Los tres grupos de correspondencia estaban completos, y había numerosas amenazas veladas por ambas partes. Seamus no llegaba a ser sutil. Glean era condescendiente, Jenner, pomposo, y Douglas, el más inquietante y directo.
Richard encendió la lámpara del escritorio y releyó las cartas una por una, para después juntarlas en un solo montón. Con expresión forzada y los labios apretados, dobló el montón y se lo metió en el bolsillo de la levita.
El gong que anunciaba la cena retumbó a lo lejos. Retiró el sillón y se levantó para dirigirse al piso superior a cambiarse.
Esa noche Catriona no paraba de dar vueltas en la cama. Completamente despierta, ora contemplaba el dosel de la cama, ora volvía a darse la vuelta sin que cesara la agitación.
No podía conciliar el sueño.
Algún diablo interior la informó del motivo… y la azuzó. Le recordó que hasta el dormitorio de Richard sólo había un corto trecho; y también a la cama de Richard, a sus brazos… al resto de su persona.
Catriona hizo oídos sordos a la tentación con un gemido de frustración. Era su obligación y no podía ceder a ella.
Había sabido lo que ocurriría: se vería tentada a acudir a él, intentaría decirse que una noche más no importaba. Pero la única justificación para sus actos eran las órdenes de la Señora, que no incluían noches extraordinarias para su propio esparcimiento. A esas alturas de su ovulación, tres noches eran suficientes. De la manera en que Richard le había hecho el amor, sin duda bastarían. No había justificación para más.
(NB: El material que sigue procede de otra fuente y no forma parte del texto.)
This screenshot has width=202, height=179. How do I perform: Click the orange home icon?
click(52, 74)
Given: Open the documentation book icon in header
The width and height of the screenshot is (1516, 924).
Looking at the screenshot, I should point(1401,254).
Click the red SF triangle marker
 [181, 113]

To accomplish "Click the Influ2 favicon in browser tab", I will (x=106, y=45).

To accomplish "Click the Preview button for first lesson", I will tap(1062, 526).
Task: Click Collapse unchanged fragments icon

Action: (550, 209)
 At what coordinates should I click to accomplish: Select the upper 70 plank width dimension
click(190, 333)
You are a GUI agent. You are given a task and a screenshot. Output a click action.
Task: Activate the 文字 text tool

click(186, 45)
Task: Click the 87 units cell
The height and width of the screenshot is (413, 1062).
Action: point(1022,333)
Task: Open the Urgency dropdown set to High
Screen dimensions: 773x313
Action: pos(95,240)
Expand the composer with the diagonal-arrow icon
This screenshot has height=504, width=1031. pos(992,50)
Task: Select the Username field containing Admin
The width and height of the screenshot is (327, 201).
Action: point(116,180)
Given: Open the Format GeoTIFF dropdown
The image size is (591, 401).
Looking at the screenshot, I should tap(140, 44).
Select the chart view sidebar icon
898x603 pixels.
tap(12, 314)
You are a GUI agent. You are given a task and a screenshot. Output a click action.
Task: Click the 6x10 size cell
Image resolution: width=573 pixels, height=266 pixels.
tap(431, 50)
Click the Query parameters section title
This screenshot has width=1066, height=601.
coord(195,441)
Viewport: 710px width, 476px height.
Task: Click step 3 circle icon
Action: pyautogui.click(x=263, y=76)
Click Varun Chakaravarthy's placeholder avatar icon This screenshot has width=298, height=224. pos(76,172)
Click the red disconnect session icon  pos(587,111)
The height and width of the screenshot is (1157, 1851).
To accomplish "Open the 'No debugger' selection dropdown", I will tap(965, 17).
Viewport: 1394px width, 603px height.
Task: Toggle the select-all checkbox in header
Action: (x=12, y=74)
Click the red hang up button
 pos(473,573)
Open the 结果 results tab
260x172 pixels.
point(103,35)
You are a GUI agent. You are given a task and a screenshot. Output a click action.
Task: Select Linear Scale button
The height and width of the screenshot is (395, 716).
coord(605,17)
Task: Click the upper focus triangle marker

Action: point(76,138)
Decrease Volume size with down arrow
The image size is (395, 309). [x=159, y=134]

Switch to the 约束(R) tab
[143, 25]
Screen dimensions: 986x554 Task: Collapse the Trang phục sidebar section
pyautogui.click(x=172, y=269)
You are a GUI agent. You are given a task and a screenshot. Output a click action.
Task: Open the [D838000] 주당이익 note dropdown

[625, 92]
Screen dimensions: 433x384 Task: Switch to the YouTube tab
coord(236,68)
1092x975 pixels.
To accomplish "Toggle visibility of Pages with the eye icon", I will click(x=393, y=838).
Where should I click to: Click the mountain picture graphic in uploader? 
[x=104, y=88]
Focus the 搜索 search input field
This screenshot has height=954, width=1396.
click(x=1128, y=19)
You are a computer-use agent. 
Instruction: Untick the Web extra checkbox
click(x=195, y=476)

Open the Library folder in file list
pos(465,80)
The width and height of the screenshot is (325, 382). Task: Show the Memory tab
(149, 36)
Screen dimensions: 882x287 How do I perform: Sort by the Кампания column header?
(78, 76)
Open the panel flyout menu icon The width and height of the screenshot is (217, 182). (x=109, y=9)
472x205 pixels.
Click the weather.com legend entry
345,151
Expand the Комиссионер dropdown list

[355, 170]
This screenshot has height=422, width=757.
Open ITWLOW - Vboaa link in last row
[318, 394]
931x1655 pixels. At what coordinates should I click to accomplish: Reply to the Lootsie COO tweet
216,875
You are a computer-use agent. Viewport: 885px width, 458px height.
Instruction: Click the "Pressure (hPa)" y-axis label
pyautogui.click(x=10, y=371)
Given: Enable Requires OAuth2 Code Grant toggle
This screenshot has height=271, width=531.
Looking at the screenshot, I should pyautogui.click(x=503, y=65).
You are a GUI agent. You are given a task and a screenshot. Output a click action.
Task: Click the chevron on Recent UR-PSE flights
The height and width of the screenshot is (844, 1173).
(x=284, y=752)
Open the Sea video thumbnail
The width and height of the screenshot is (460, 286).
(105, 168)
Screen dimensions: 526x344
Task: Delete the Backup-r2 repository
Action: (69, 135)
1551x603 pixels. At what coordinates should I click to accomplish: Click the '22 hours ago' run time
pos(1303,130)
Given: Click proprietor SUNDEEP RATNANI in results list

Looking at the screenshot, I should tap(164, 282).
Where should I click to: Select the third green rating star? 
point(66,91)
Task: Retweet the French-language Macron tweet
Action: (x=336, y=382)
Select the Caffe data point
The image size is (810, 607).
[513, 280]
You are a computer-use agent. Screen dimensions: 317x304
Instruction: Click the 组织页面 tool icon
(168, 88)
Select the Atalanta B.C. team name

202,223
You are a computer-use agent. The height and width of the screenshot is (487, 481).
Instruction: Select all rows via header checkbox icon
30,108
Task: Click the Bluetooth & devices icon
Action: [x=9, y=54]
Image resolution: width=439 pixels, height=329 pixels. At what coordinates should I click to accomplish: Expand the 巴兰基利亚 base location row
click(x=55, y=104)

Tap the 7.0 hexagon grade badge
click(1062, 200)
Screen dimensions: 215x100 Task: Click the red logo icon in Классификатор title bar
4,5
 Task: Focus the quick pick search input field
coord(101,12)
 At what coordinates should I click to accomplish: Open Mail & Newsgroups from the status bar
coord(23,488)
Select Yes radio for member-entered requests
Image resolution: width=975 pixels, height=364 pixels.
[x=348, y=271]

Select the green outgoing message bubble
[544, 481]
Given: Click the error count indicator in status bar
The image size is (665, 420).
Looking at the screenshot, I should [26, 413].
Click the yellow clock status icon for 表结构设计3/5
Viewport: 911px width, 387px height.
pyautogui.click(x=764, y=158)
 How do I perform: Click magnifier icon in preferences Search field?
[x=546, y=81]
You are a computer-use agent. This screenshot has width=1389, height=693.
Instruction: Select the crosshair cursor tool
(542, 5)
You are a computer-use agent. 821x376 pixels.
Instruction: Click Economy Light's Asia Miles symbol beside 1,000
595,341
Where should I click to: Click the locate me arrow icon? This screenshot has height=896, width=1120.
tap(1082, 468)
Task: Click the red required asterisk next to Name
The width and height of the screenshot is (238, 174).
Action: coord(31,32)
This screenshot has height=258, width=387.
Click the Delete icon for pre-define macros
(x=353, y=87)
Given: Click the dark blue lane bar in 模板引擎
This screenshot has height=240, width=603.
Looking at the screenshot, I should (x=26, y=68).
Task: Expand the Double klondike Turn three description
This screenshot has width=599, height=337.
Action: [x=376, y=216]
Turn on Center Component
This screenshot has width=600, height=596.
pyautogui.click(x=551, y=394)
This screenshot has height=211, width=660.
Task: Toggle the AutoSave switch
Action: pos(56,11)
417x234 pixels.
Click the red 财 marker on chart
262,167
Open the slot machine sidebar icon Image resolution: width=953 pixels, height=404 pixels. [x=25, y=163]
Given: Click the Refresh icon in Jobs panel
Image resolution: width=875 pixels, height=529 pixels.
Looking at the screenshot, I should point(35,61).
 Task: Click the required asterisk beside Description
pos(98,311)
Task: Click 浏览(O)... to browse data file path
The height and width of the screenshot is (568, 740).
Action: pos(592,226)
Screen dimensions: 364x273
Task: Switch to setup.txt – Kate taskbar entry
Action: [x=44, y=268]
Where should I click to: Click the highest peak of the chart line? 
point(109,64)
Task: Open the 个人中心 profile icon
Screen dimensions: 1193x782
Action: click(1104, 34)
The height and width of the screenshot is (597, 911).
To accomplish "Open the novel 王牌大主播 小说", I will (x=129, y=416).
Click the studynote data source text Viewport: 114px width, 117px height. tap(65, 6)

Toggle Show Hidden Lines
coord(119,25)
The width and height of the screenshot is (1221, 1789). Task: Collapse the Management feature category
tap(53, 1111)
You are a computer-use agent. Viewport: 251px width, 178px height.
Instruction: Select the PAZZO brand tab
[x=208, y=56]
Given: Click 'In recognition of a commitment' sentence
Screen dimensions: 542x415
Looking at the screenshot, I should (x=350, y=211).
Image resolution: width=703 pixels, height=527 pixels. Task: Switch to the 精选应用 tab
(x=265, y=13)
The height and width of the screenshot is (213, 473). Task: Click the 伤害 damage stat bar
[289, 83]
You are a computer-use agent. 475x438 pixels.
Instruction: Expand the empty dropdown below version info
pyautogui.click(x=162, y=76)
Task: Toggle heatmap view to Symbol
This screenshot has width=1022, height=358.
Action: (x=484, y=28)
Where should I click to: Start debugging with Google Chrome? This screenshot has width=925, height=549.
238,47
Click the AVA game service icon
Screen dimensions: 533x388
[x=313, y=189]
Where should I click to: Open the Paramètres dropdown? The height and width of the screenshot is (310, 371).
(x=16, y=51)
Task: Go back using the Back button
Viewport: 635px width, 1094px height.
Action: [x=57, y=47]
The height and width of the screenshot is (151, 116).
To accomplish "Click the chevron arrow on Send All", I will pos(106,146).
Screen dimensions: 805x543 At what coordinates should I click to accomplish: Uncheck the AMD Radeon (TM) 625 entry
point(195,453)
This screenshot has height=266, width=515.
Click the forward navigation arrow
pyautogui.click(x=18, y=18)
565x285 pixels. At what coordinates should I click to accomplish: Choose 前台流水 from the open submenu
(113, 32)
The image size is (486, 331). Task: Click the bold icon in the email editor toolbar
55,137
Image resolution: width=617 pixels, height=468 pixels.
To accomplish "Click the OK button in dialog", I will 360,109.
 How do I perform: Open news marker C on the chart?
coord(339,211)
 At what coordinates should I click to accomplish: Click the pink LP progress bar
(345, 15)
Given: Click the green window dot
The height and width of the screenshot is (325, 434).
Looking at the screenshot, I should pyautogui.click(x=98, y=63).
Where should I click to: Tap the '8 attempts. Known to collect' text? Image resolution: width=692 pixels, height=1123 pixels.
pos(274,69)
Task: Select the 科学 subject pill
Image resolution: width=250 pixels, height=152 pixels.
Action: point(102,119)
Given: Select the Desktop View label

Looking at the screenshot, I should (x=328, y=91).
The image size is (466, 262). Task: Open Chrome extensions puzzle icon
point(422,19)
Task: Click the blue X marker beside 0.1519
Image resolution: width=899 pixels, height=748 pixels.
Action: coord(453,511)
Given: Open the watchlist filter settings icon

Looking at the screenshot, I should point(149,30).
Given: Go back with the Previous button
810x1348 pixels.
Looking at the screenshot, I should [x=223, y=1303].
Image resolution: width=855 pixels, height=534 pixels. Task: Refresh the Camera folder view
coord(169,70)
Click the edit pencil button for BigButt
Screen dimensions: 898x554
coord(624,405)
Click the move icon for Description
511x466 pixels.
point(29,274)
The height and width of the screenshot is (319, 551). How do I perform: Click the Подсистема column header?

Así pues, consciente de que se vería tentada, mientras su resolución se mantenía firme y él se hallaba en la biblioteca, había ido a la habitación de Richard a plena luz del día para sustituir el licor drogado por otro no contaminado. Por tanto, aun cuando flaqueara, no podría ir hasta él.
Había empezado a flaquear mucho antes de que el reloj diera las doce.
En ese momento eran las cuatro de la madrugada y seguía sin dormir, tan intranquila como al principio. En cuanto a sus pensamientos… más le hubiera valido estar dormida.
Tenía muy presente que dentro de dos días, una vez que se marchara el abogado, nunca más volvería a ver Richard.
Él tampoco vería jamás a su hijo.
No supo cuál de los dos pensamientos le resultaba más doloroso.